Once the topic is run through "Perspectives", you will have a lot of information that needs to be organized into tasks to be completed. In order for the initiative to be graded, we need to have a set of measurable goals. To develop this list, we build "What does a home run look like".

It should specifically state each part of the project. For example purposes, lets use "Blood From a Turnip". Here Resicom wanted to drive down costs without cutting people, so we created a contest. A Home Run checklist for this could include:
  1. All entries to be submitted by... (must have a deadline so that you can have closure)
  2. Each participant shall prepare all of their entries in a single Microsoft Word document using Helvetica font and 12 point size (consistent format will help limit editing down the line when building a report)

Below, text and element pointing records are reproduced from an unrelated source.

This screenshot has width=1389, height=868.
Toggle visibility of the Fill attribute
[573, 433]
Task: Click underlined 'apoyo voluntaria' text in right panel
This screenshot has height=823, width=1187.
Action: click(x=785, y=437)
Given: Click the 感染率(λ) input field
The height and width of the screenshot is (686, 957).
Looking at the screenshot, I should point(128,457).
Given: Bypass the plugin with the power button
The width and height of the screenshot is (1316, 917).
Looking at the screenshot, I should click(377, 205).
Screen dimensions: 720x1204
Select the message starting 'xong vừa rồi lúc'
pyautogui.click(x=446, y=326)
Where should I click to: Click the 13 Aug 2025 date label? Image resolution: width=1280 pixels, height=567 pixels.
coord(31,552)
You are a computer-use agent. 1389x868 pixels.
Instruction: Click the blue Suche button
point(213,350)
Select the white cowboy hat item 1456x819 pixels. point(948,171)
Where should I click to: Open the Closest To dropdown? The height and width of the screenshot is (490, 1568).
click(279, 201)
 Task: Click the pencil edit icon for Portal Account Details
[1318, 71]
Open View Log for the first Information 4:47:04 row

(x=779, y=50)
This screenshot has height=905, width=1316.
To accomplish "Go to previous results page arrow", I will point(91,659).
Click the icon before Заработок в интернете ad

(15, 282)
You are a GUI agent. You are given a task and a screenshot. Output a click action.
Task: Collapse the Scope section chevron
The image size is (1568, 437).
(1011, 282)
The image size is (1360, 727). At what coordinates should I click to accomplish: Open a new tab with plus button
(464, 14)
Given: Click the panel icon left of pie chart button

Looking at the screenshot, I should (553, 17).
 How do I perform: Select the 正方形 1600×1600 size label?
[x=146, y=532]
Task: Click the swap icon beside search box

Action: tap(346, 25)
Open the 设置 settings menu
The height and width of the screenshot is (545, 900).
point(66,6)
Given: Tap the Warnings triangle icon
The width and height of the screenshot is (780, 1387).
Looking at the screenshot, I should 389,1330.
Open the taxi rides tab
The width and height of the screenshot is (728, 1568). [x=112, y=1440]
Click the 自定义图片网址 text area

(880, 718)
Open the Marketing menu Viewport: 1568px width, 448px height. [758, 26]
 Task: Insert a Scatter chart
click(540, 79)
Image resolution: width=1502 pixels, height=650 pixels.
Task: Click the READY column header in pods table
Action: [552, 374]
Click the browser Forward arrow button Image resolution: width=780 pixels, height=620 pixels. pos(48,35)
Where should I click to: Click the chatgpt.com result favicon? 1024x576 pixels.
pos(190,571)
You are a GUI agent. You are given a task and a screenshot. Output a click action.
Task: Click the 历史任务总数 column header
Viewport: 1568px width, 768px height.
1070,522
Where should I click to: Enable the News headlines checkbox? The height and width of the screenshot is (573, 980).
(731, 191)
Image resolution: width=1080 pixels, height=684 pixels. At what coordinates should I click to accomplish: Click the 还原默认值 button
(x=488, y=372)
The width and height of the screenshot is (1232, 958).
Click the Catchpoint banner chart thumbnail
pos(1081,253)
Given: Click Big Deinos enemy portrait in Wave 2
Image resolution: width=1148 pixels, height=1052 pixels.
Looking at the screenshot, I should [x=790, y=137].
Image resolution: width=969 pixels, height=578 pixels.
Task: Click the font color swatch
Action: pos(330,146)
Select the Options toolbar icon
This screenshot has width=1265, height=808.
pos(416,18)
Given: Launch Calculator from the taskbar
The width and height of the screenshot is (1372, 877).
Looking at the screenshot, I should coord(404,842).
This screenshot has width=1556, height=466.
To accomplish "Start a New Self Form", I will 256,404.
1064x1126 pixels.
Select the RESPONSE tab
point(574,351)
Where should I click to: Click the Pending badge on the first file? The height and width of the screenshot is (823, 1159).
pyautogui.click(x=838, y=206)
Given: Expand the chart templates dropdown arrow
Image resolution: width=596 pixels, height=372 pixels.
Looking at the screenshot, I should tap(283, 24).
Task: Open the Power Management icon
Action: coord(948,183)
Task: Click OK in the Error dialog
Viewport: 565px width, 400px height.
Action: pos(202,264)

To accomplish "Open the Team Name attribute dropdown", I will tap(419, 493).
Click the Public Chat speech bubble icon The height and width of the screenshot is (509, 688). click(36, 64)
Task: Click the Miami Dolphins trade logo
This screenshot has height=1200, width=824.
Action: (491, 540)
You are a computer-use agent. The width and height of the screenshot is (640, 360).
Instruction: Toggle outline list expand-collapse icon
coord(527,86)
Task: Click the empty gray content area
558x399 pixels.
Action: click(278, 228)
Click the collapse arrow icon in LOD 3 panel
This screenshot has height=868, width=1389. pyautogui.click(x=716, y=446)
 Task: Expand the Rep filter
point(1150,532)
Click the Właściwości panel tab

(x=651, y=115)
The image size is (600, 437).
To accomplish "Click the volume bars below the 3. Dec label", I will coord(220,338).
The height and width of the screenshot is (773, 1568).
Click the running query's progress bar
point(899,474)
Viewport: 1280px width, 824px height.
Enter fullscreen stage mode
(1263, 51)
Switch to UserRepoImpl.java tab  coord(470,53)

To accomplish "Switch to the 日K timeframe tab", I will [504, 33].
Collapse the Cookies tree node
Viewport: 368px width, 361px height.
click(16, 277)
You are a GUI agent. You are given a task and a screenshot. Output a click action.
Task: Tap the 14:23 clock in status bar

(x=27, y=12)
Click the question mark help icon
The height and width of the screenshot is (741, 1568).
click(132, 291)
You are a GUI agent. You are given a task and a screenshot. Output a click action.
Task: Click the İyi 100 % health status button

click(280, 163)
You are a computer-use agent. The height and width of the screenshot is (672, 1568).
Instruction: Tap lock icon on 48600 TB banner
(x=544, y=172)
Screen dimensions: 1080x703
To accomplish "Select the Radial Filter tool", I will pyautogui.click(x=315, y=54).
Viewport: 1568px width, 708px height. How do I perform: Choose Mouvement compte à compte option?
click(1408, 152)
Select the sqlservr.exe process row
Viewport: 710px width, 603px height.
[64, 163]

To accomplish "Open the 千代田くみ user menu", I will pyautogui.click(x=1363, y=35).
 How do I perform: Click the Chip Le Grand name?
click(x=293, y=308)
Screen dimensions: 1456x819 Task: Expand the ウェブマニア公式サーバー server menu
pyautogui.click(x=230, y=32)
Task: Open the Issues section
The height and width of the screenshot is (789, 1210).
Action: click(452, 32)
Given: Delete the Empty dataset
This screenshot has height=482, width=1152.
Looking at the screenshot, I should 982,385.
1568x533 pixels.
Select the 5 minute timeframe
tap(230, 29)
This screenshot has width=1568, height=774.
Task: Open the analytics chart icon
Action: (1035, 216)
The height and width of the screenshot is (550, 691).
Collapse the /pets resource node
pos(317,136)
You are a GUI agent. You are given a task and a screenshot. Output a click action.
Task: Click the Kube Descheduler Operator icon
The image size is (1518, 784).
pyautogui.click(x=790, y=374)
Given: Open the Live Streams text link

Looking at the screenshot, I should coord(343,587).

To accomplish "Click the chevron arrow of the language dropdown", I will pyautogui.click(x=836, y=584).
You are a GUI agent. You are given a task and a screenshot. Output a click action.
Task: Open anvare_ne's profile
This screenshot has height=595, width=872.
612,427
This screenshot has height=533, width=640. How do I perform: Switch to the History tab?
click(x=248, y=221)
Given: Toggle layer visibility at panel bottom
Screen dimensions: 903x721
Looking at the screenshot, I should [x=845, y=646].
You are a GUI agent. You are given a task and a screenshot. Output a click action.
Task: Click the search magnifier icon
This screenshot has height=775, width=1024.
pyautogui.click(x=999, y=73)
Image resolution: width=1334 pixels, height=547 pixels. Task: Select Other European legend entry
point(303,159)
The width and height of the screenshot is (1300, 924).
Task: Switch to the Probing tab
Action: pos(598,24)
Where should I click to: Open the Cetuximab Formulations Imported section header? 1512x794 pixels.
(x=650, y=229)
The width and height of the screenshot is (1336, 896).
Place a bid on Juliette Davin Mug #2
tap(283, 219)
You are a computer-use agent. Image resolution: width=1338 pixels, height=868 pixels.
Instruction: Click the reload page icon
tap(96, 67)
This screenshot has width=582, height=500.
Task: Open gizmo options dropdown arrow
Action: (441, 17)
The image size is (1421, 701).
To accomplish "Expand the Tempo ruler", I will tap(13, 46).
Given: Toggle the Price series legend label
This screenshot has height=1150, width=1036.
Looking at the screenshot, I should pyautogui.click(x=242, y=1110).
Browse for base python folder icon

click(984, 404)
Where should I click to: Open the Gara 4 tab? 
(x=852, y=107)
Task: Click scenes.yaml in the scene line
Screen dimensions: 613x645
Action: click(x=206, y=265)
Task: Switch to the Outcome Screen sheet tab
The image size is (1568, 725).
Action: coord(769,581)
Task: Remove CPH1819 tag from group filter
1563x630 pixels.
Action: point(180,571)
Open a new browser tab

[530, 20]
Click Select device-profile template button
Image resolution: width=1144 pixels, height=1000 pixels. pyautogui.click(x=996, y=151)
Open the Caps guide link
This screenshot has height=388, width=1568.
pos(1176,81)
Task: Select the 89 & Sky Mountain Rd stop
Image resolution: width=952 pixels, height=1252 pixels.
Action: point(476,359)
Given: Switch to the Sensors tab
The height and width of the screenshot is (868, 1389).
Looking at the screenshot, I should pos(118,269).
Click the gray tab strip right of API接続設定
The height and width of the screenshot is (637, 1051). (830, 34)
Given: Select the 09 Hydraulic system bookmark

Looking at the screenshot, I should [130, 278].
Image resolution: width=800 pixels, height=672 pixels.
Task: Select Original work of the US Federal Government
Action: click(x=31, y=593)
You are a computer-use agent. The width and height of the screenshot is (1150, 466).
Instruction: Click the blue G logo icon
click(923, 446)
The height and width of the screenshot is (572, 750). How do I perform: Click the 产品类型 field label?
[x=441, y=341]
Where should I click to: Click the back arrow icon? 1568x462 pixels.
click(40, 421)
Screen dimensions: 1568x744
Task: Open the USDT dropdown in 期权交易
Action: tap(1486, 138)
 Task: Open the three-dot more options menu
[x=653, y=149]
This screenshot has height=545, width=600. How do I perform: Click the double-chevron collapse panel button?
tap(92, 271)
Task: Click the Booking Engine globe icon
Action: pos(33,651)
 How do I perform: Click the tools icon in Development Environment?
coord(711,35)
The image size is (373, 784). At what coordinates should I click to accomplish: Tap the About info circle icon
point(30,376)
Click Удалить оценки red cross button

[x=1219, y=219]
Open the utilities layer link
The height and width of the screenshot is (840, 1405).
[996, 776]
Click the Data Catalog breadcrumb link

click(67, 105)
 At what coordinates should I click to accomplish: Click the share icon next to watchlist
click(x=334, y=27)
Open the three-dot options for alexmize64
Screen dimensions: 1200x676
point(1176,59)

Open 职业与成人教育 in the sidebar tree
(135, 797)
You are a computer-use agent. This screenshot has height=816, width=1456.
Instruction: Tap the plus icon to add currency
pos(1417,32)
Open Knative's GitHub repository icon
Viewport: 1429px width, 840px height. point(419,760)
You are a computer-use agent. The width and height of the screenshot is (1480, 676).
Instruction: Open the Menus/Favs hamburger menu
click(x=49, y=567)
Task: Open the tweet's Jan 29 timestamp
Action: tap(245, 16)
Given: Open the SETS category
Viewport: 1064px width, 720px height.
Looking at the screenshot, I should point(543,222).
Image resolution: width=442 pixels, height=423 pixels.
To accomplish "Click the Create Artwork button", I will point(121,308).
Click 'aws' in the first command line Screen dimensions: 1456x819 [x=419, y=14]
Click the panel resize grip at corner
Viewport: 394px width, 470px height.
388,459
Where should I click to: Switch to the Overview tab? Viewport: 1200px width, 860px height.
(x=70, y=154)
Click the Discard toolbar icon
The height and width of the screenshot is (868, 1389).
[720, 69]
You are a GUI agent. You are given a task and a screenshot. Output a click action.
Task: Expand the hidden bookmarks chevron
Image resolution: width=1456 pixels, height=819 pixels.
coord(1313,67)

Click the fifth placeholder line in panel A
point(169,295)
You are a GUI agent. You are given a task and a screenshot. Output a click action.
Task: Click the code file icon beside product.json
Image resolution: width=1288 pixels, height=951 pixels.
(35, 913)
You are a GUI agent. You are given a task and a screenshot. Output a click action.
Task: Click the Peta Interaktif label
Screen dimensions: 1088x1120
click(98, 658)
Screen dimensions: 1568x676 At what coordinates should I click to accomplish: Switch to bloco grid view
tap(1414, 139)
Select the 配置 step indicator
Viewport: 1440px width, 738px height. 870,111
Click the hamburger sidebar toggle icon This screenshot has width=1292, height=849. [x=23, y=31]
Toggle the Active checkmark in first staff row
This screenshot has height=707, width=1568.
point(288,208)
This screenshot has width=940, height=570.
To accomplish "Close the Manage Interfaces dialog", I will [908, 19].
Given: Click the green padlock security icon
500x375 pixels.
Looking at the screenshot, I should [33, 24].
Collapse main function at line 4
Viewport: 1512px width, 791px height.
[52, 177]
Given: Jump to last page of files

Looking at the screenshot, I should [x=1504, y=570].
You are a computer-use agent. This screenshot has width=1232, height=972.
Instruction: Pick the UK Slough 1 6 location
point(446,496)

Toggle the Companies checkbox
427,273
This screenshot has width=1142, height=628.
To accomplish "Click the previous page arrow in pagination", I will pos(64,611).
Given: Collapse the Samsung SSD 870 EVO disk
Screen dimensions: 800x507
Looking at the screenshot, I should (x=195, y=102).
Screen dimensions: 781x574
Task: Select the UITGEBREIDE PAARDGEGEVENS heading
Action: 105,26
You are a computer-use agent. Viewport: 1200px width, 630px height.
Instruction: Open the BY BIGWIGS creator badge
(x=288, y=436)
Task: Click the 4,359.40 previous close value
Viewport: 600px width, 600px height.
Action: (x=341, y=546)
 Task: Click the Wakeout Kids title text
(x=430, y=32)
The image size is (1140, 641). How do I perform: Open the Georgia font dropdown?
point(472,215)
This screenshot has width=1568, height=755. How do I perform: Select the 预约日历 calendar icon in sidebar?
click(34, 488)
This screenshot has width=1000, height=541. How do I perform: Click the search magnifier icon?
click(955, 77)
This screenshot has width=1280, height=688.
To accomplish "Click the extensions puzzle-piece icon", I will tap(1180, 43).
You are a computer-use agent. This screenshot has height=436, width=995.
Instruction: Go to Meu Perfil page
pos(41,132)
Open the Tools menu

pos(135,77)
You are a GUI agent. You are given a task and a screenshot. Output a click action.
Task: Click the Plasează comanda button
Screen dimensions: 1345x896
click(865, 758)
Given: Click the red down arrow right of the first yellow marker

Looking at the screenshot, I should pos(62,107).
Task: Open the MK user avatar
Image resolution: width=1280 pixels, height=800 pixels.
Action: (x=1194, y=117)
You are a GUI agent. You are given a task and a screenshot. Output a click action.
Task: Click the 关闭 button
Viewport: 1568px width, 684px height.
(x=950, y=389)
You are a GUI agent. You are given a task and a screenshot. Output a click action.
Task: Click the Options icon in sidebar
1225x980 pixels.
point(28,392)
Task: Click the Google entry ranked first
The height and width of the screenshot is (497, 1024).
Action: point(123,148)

  3. Each entry shall have a name that summarizes the initiative
  4. Each entry shall have a clear description of what your plan would be to get the initiative started (ensuring that more thought is put into the idea and the recipient has some sense of direction for the improvement)
  5. Each participant shall email me the .doc document by the due date (method for submittal)
  6. No entires can involve cutting staff as a method of driving down costs
Now each of the people that are participating in the contest have something to be graded against. Not their ideas, which comes later, rather their completion of the task of generating the ideas. I can ask: were they submitted by specified date; were they in the right format; were they submitted with a name and description; were they sent to me in the proper format; were they within the parameters set (anything except cutting people/salaries).

If the answer is yes to all of those items, then the delegation of the tasks was successful. If the tasks were delegated to the right people within your organization, then the quality of the entries should be good. The focus of this posting is the delegation piece, a future posting will be on training, which will focus on the quality piece.